Nach dem Abtransport des brisanten Fundstücks konnte auch der betroffene Hauseigentümer, ein 92 Jahre alter Mann, in sein Gebäude zurückkehren. Er hatte sein Grundstück aus Sicherheitsgründen verlassen und bis zur Entwarnung bei den Nachbarn warten müssen.

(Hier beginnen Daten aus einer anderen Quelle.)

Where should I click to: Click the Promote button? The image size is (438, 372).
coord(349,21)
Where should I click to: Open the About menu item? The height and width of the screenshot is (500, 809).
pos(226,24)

Auch für Garten- und Landschaftsbauer Diercks konnte danach die Arbeit weitergehen. „Angst hatte ich keine“, sagte der Pinneberger. Dass er bei Erdarbeiten Unerwünschtes ans Tageslicht befördert, komme ab und an vor. „Ich habe einmal in Hamburg einen Revolver ausgegraben.“

Dass Relikte aus den beiden Weltkriegen gefunden werden, ist durchaus nicht selten der Fall. 2017 wurden in Schleswig-Holstein 13 große Kriegsbomben entdeckt. 2016 waren es nur drei gewesen, 2015 zehn. Auch der Kreis Pinneberg bleibt von derartigen Funden nicht verschont. So wurde etwa am 18. Oktober vergangenen Jahres auf der zum Kreis gehörenden Hochseeinsel Helgoland eine 500 Pfund schwere britische Fliegerbombe aus dem Zweiten Weltkrieg entdeckt. Sie lag in zwei Meter Tiefe an einem ehemaligen Spielplatz auf dem Oberland. Weil der Aufschlagzünder der Bombe verform war und damit bei der Entschärfung ein hohes Risiko bestand, mussten 1000 Menschen das Oberland verlassen.

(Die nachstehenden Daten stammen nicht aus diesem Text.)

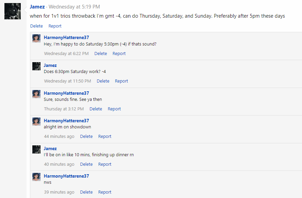Open Jamez profile from main post header
This screenshot has width=302, height=198.
click(x=37, y=7)
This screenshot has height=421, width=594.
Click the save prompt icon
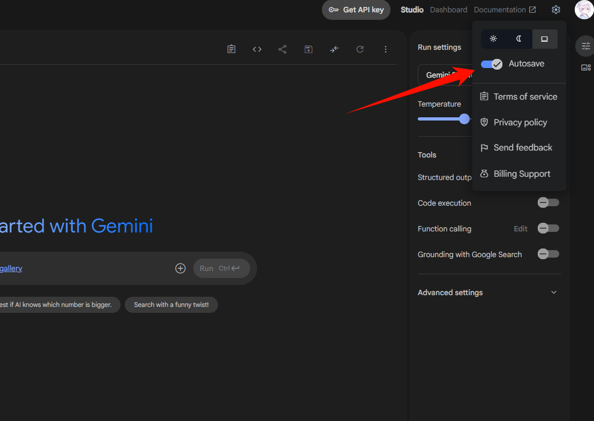pyautogui.click(x=309, y=49)
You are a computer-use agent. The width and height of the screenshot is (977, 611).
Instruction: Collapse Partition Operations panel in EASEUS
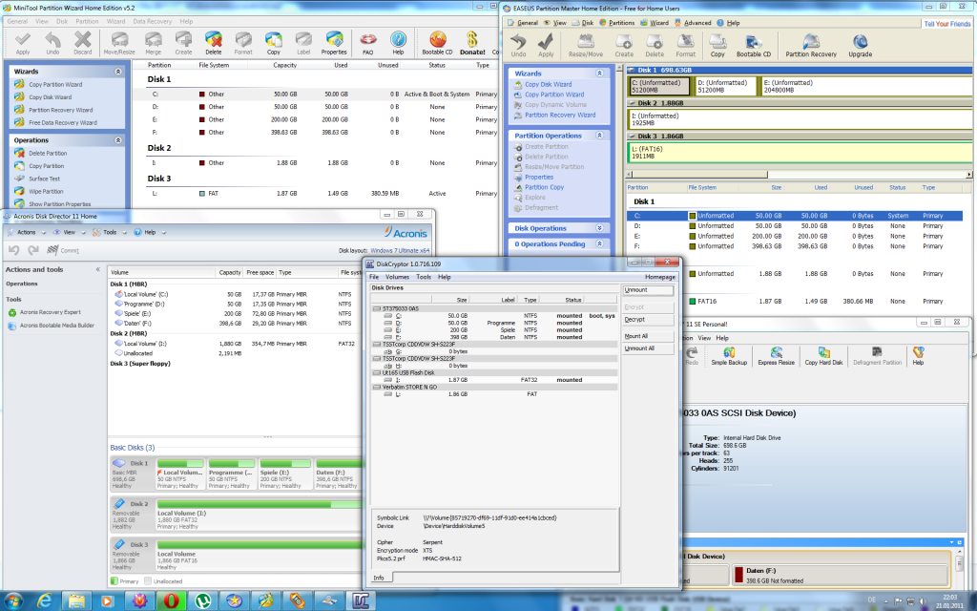(598, 136)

Im Februar 2017 wurde in Wedel ein 250-Kilo-Blindgänger aus dem Zweiten Weltkrieg bei Straßenarbeiten im Bereich der Kreuzung Tinsdaler Weg/Industriestraße in einem Industriegebiet nahe dem früheren Raffineriegeländes gefunden und entschärft. Und erst vorige Woche entdeckte ein Spaziergänger am Strand in Wedel einen verrosteten Metallgegenstand, aus dem es qualmte. Er wurde von den Experten des Kampfmittelräumdienstes als Überreste einer englischen Brandbombe identifiziert, die ebenfalls aus dem Zweiten Weltkrieg stammte. Ende Juli 2017 stieß ein Baggerfahrer in Uetersen auf eine französische Granate. Und im Juli 2014 verletzte in Hasloh eine britische Nebelhandgranate auf einer Baustelle zehn Personen.